The approach we describe of identifying changes in gene expression during epileptogenesis in critical brain regions and then examining the functional effect of preventing or augmenting these changes, has been applied to a number of genes as described below.
Galanin is a bioactive compound that co-exists with classical neurotransmitters and often inhibits their release. Galanin mediates its action via three types of G protein-linked receptors GaR1-3. It is abundant in several brain structures including hippocampus, where its action is predominantly inhibitory.44
In animal models of SE, there is an acute reduction in the levels of galanin in the hippocampus.44
Galanin injection before induction of SE shortenes the duration of SE,44
whereas, galanin knock out mice have an increased propensity to develop SE.45
Using a gene therapy approach, Haberman and colleagues46
showed that injection of AAV containing coding sequence for active galanin peptide into inferior collicular cortex increased the threshold for seizure generation to electrical stimulation. A recent study by Kanter-Schlifke and colleagues,47
showed that overexpression of galanin by injection of AAV containing a galanin gene in hippocampus decreased duration of afterdischarges and increased the latency to develop generalized seizures in the kindling model of epilepsy. A more direct approach to increase the activity of galanin is to use galanin receptor agonists that can cross the blood brain barrier. Recently galnon, a low-molecular weight (677 Dalton) galanin receptor ligand, has been shown to affect various physiological as well as pathological functions.48
Galnon has been shown to have anticonvulsant activity in the pentylenetetrazol induced seizure model, where galnon injection reduced the seizure score and increased the seizure latency.49
Neuropeptide Y (NPY) is a peptide that has been associated with a number of biologically important functions such as learning and memory. NPY mediates its action through six receptors (Y1-6) that belong to the G-protein coupled superfamily. A number of studies carried out in different animal models of epilepsy have observed that there is an increase in NPY expression in the mossy fiber pathway of the hippocampus suggesting a modulatory role of NPY in epileptic activity.50
Also, mice that lack NPY have a reduced threshold to develop seizures with pentylenetetrazol and develop spontaneous seizures.51
A recent study by Noe and colleagues52
showed that rats that were injected with AAV containing an NYP gene 14 weeks after SE induction halted the progression of seizure activity.

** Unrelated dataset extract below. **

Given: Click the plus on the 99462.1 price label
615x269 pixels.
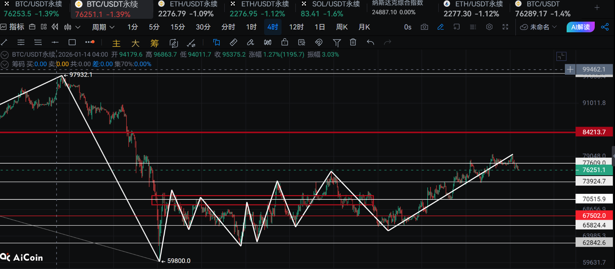Looking at the screenshot, I should [570, 70].
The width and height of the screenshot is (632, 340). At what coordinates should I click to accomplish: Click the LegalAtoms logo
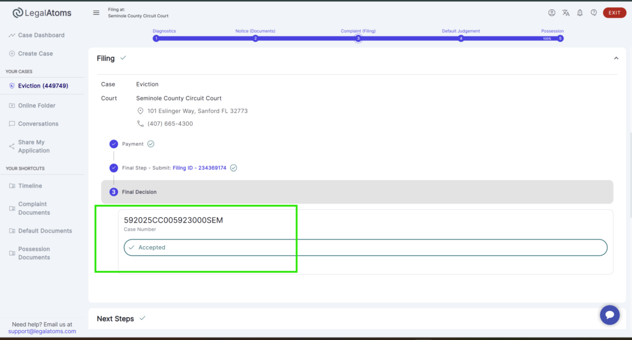point(41,13)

Adenosine is an inhibitory modulator that mediates it action through four G-protein coupled receptors A1
. Decreased adenosine levels53
and long-term reduction in A1
have been observed in different animal models of epileptogenesis. Adenosine antagonists have been shown to reduce the threshold for seizure development.53
In the hippocampal kindling model of epilepsy, rats that were implanted with myoblast grafts that were engineered to release adenosine by inhibiting adenosine kinase, an enzyme that converts adenosine to adenosine 3’,5’-monophosphate, reduced seizure duration for 3 weeks after transplantation.55
Similarly, implantation of human mesenchymal stem cells transduced with lentivirus containing RNAi against adenosine kinase in the hippocampus of mice resulted in a 35% reduction in seizure duration following kainic acid injection compared to control mice that were implanted with scrambled control sequence.56
In another recent study, Wilz and colleagues57
showed that adenosine released from implants over a period of 14 days inhibited development of epilepsy in the kindling model. These studies provide a strong rationale for use of adenosine augmentation as a therapy for intractable epilepsy.
Glial Cell line-Derived Neurotrophic Factor (GDNF) is a member of GDNF family of trophic factors58
that has been shown to increase following seizures59
and intraventricular infusion of GDNF has been shown to suppress seizures in various animal models of epilepsy.60,61
A recent study by Kanter-Shilfke and colleagues62
showed that overexpression of GDNF using recombinant adeno-associated viral (rAAV) vector suppressed generalized seizure activity but could not prevent kindling epileptogenesis.